The smelter has been the subject of significant controversy since its inception in 1986. In 1984, under the leadership of John Cain, the ALP government signed a joint venture agreement with Alcoa to build an aluminium smelter at Portland. The State Government entered into a deal with Alcoa, which provides for subsidised electricity until 2016, at a price linked to the world price of aluminium. It is estimated that the cost of electricity for the smelter is $14 per MWh (1.4 cents per kWh), and that it has cost the state more than $2 billion over 20 years. The Portland smelter is believed to consume between 8 and 10 per cent of the state's electricity. Given that most of this energy is derived from brown coal in the Latrobe Valley, the production of aluminium is a significant contributor to Victoria's greenhouse emissions.

In 2009 it was reported that the smelter in Portland has cost Victorian taxpayers $4.5 billion in subsidies. Mr Rob Maclellan, who served as a minister under the Hamer and Kennett governments, said the decision to build the smelter 500 km away from the power station was a mistake and the subsidies given to the smelter should not continue.

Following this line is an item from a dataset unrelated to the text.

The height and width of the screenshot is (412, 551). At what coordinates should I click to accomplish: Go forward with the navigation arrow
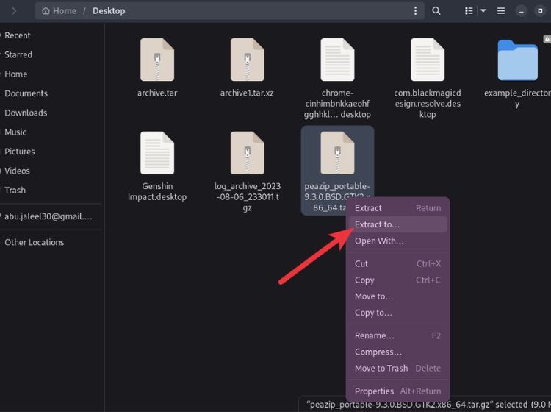point(14,11)
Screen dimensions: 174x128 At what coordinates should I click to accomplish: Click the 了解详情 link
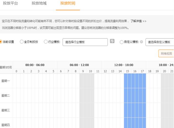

In March 2010 it was announced that the operators of Loy Yang A power station (Loy Yang Power) had signed a contract with the smelter operators for the supply of electricity to power aluminium smelters at Portland and Point Henry until 2036, the previous power contracts expired in 2014.

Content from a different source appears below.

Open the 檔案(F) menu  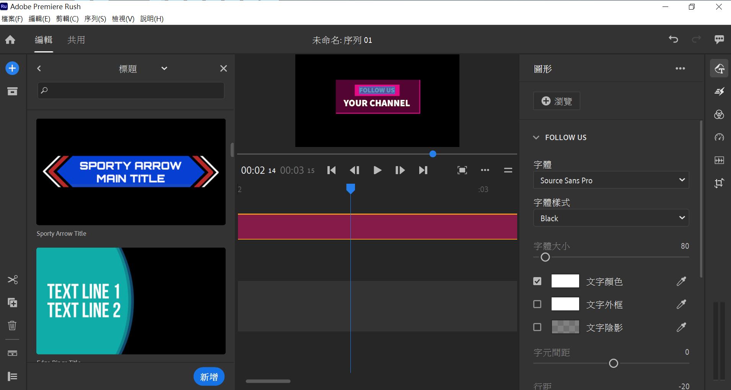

In December 2016 the smelter lost power for more than 5 hours due to fault on the Victorian transmission network. In January 2020, tornadoes tore down pylons on a 500 kV transmission line, causing the 500 MW smelter to be connected only to the South Australia grid for weeks, supplied by the Mortlake Power Station. A 1 gigawatt (GW), 2.5 gigawatt-hour (GWh) grid battery was approved in 2025.